DOOM!” written by Rachel Kenner and directed by senior Leah Katz, brought the audience into a play that elicited mystery.  Four people have hidden in a bunker for an unknown period of time to avoid some unspecified “doom” whose nature is unknown. Sophomore Maya Ben Shushan and David Lorell acted as two young teens in love amidst a world of complete uncertainty.

Sophomore Maya Rosenman memorably played an adventurous punk ready to start her life and leave the bunker. Brianna Marshak was the superior and most knowledgable agent, also the least popular in the bunker because of her overprotective personality. By the end of the play, the reason for her overprotectiveness is revealed to be her love and devotion to her three friends in the bunker.

Maya Ben Shushan and David Lorell’s chemistry on stage seemed very authentic. Brianna managed to maneuver from being the typical annoying control freak to a caring adviser with ease.

The last play of the evening was Rose Bern’s “There’s More Than Meets the Eye.” Directed by junior Naomi Abehsera, the acting in this play shone most brightly. Leona Fallas played Sophia, a girl in love with the wrong guy for the wrong reasons. Celia, her younger sister played by freshman Shoshi Reich, knows that Sophia does not belong with the horrid Daniel, played by David Fletcher. Celia tries to convince her sister that the nicest and truest guy is her best friend Paul, played by Scotty Silver. After having him over one night without her parents’ permission, Celia realizes that Daniel is a no-good, conniving, brute of a man. The play ends off with Paul sitting with Sophia but we are left unsure of the future that they might share.

Leona Fallas did a marvelous job at her role as a big sister who turns from head-over-heals in love to gag-me-with-a-spoon. Scotty Silver’s role as the best friend seemed to come naturally to him, and Shoshi Reich seemed made for her part.

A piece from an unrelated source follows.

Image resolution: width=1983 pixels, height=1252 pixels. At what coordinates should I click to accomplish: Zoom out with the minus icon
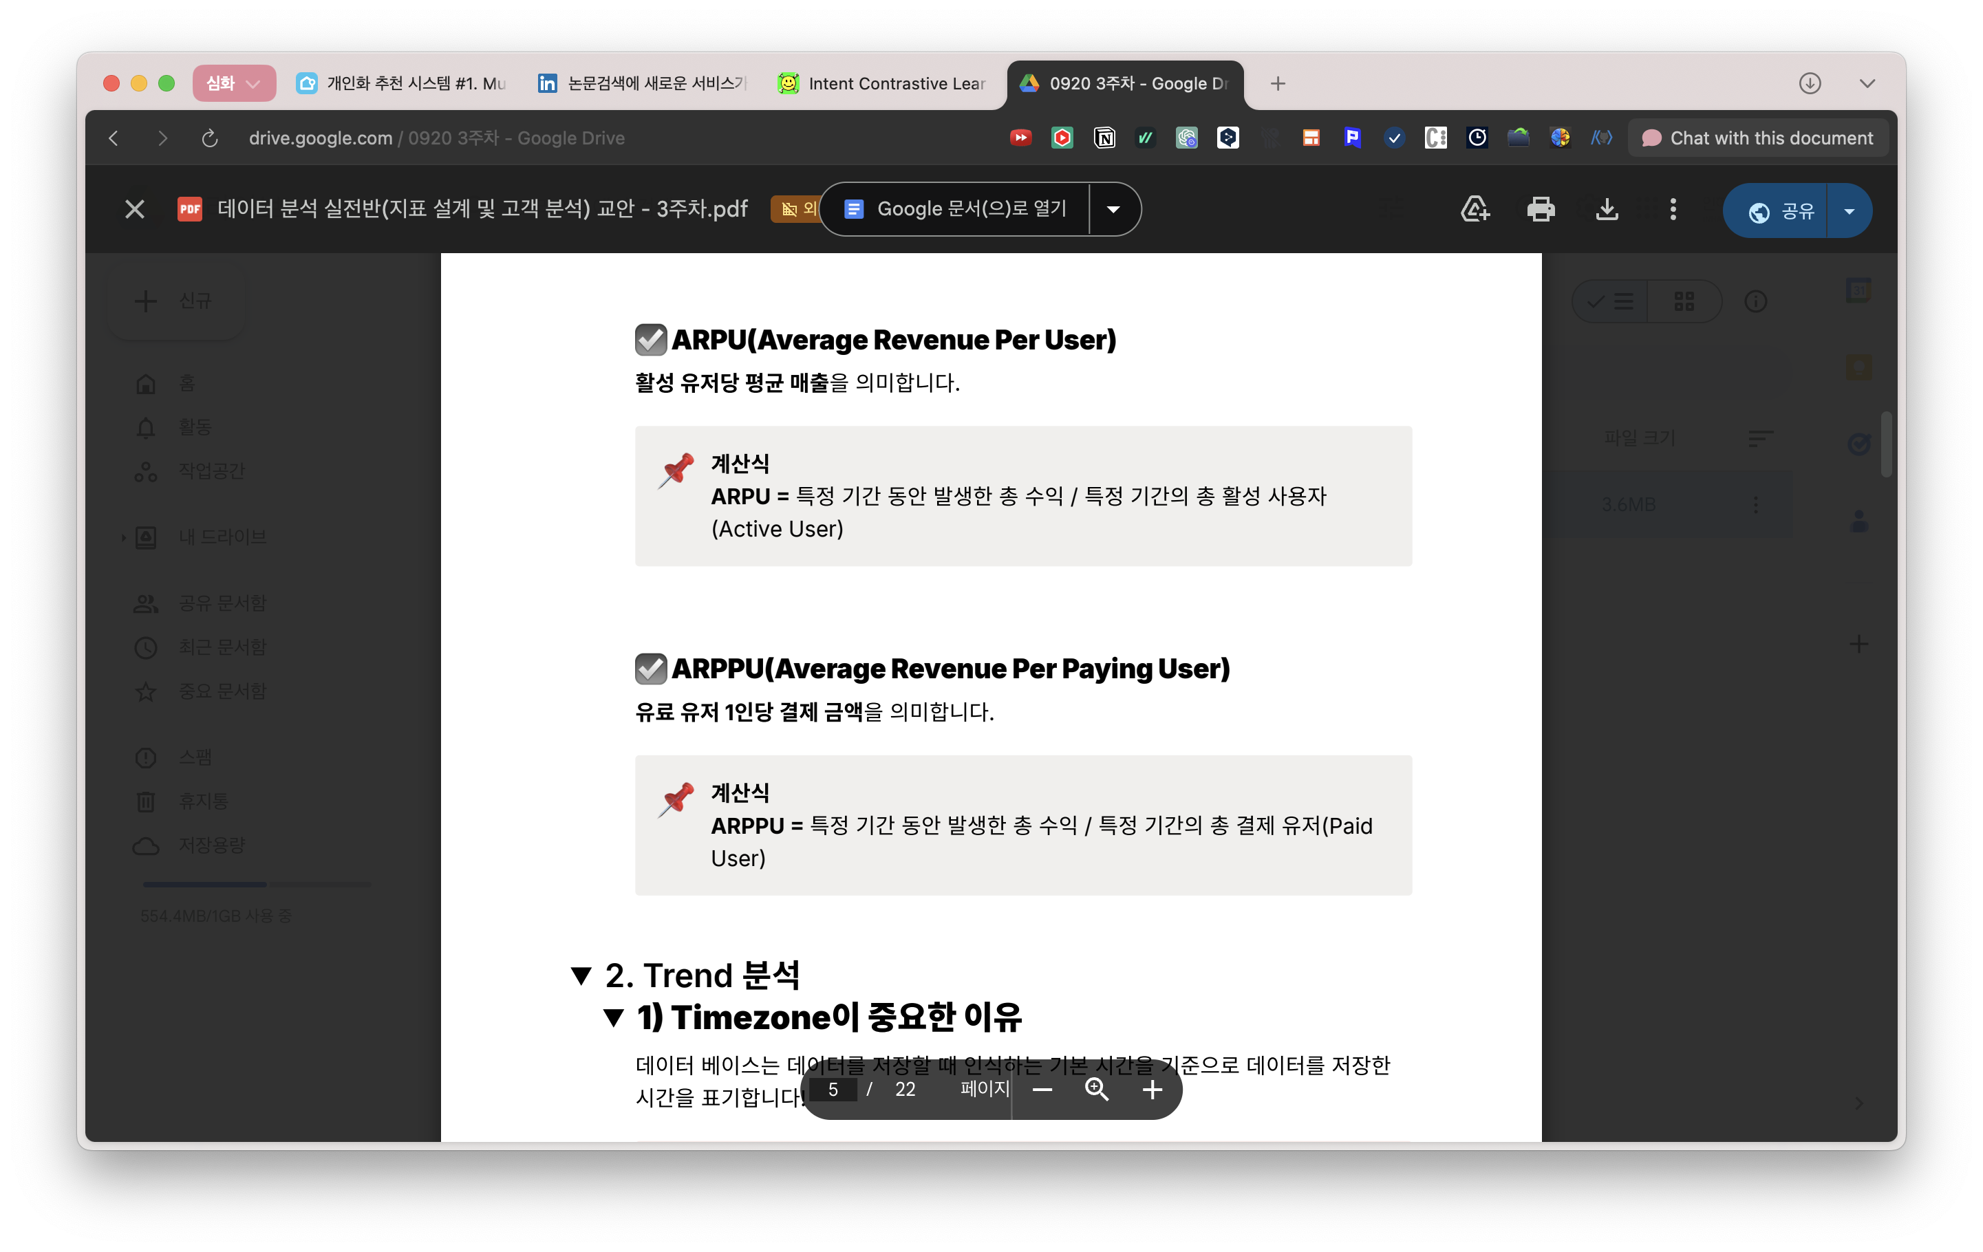(x=1043, y=1090)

But the most surprising performance might have been David Fletcher’s.  Menacing, clueless and rude, “Daniel” was so abhorrent that it was hard to see why Sophia could stand him at all, and anyone who knows David knows this role was no typecasting. In fact, on the last night when seniors were being acknowledged for their final performance as high schoolers, Ms. Chase said it had taken a while for him to gradually be able to learn to be rude because he is too nice.

That’s acting, and in one way or another, all of the performers had  reached beyond their day-to-day high school selves.  In finding a way to permit live music,, perhaps the administration did too.